Reviews

The Merchant of Venice

Edward Hall’s all-male, prison-set production of Shakespeare’s classic play will delight some audiences and alienate some others.

A scene from The Merchant of Venice
(© Richard Termine)
A scene from The Merchant of Venice
(© Richard Termine)

The extremes to which directors go when introducing new perspectives on William Shakespeare’s plays often approach the jaw-dropping. Few, however, have gone as far as Edward Hall — and the all-male Propeller troupe — has with
The Merchant of Venice, now at BAM for a limited run. The production looks like what the inmates on the famed HBO television series Oz might have come up with had they decided to put on the Bard’s still-controversial play — and the result will delight some audiences and totally alienate others.

In Merchant, Jewish moneylender Shylock (Richard Clothier) comes up against crusading Portia (Kelsey Brookfield) over a breach of contract, wherein a pound of flesh is brutally demanded from merchant shipper Antonio (Bob Barrett). Portia gets involved because it’s her fiance Bassanio (Jack Tarlton) for whom Antonio — who has a high regard and maybe a sexual longing for Bassanio — has borrowed the three thousand ducats. Meanwhile, the beleaguered Shylock is having trouble at home because daughter Jessica (Jon Trenchard) has vacated with her Christian lover and successful proselytizer, Lorenzo (Richard Dempsey).

Hall displays the work on Michael Pavelka’s three-story prison-cell set, where actors emerge from behind bars to carry out the highly energetic action. While the director’s conceit seems closely modeled on the assumption that incarceration promotes intramural gangs, as well as sexual prowlers, prowess and subjugation, Hall never states explicitly that what’s on view is a prison. Ultimately, it’s a situation which viewers will accept — or don’t.

Regardless, the physical demands of the players navigating this U-shaped unit have rarely been topped. Surely, no previous treatment has had as many actors doing push-ups or the occasional chin-up, all of which emphasizes the stamina required from the cast of mostly young actors. Even Clothier, wearing a knitted can for a yarmulkah, is no calculatedly obsequious figure; the oft-quoted speech where he asks his list of rhetorical questions (“Hath not a Jew eyes?”) is delivered while he abruptly assaults Salerio.

Other directorial tinkerings occur throughout the production. When Bassanio importunes Antonio to borrow the money he needs to woo Portia, he not only caresses good buddy Antonio, but runs his hand through Antonio’s short-cropped hair, while Portia greets her unwanted suitors in an outfit that makes her look like Goth dominatrix ready to take on all comers.

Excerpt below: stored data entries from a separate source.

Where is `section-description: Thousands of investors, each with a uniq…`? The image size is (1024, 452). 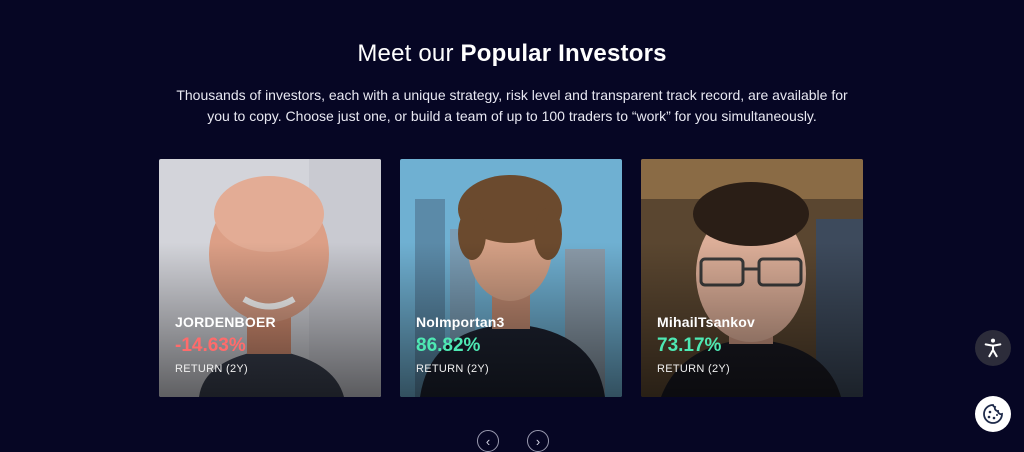 section-description: Thousands of investors, each with a uniq… is located at coordinates (512, 106).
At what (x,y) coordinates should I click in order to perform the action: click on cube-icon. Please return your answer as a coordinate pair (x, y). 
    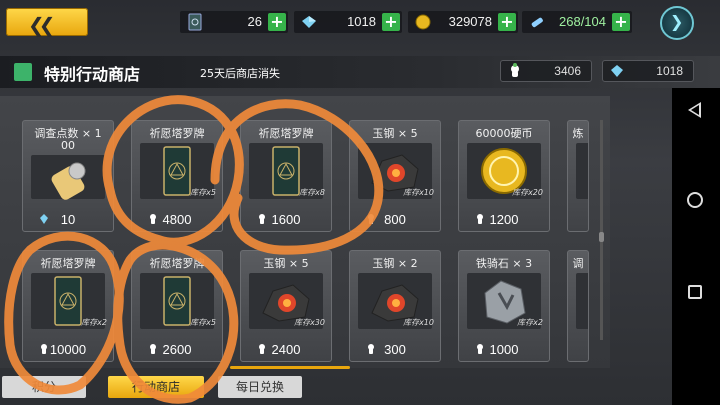
    Looking at the image, I should click on (23, 72).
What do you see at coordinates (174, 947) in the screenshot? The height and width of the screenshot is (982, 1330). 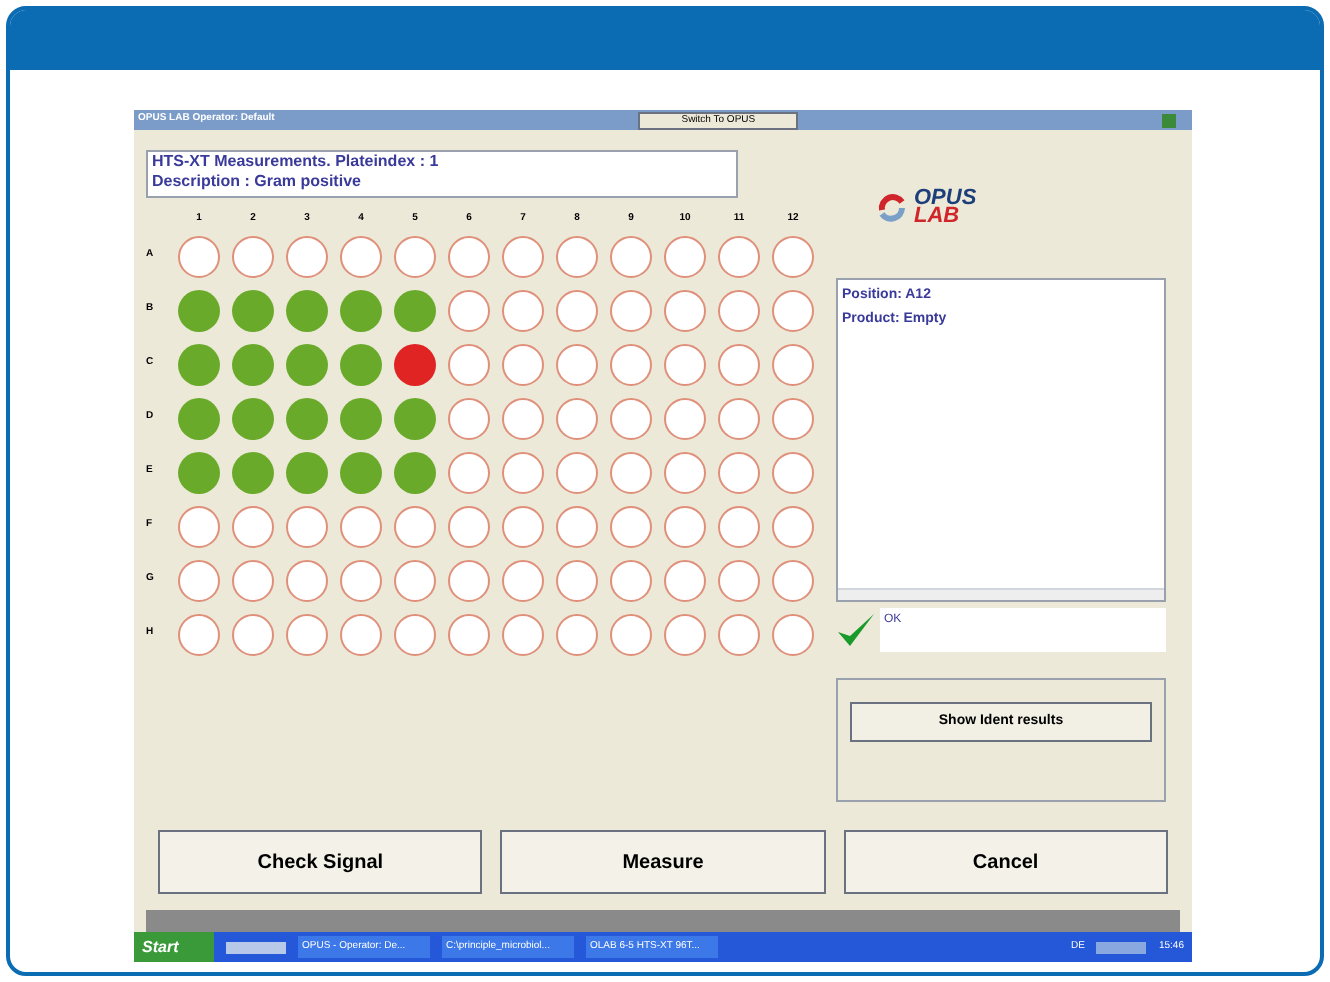 I see `start-button: Start` at bounding box center [174, 947].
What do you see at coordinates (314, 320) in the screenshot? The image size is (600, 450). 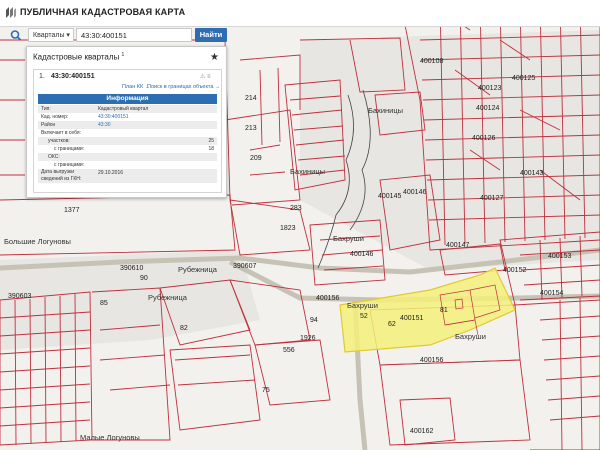 I see `parcel-number: 94` at bounding box center [314, 320].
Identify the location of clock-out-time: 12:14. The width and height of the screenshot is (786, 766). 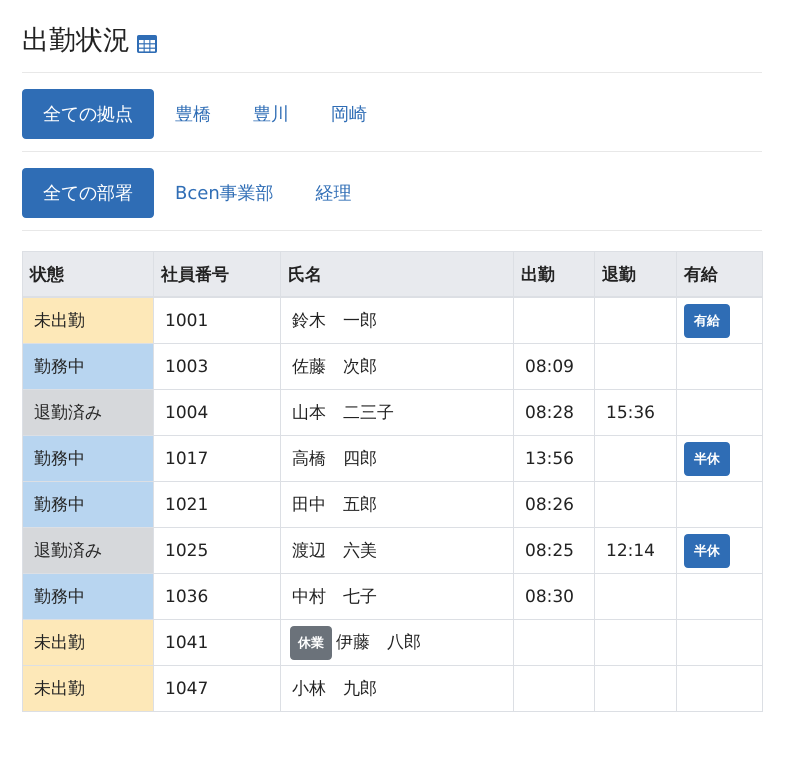
(630, 550).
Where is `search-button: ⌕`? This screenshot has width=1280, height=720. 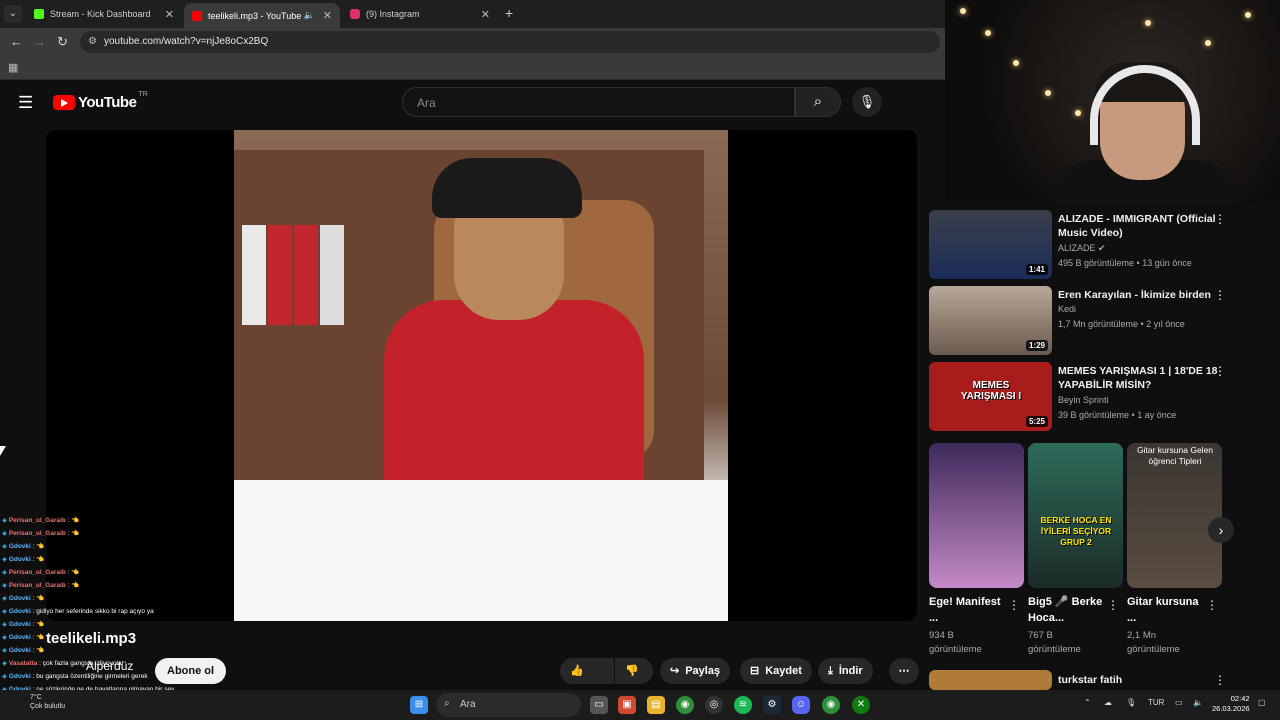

At one point, a violinist also plays the dolorous Yom Kippur staple, “Kol Nidre.”

Among the generally excellent cast, Propeller veterans Barrett and Clothier prove their expertise, although Clothier swallows more words than is helpful. Brookfield’s Portia is foxy, Tarlton is wily playing up Bassanio’s contradictory traits, and Chris Myles gives a powerhouse performance as Nerissa.

While the Merchant of Venice is never an easy play to absorb, Hall and his dedicated colleagues make a fierce argument for giving it a shot.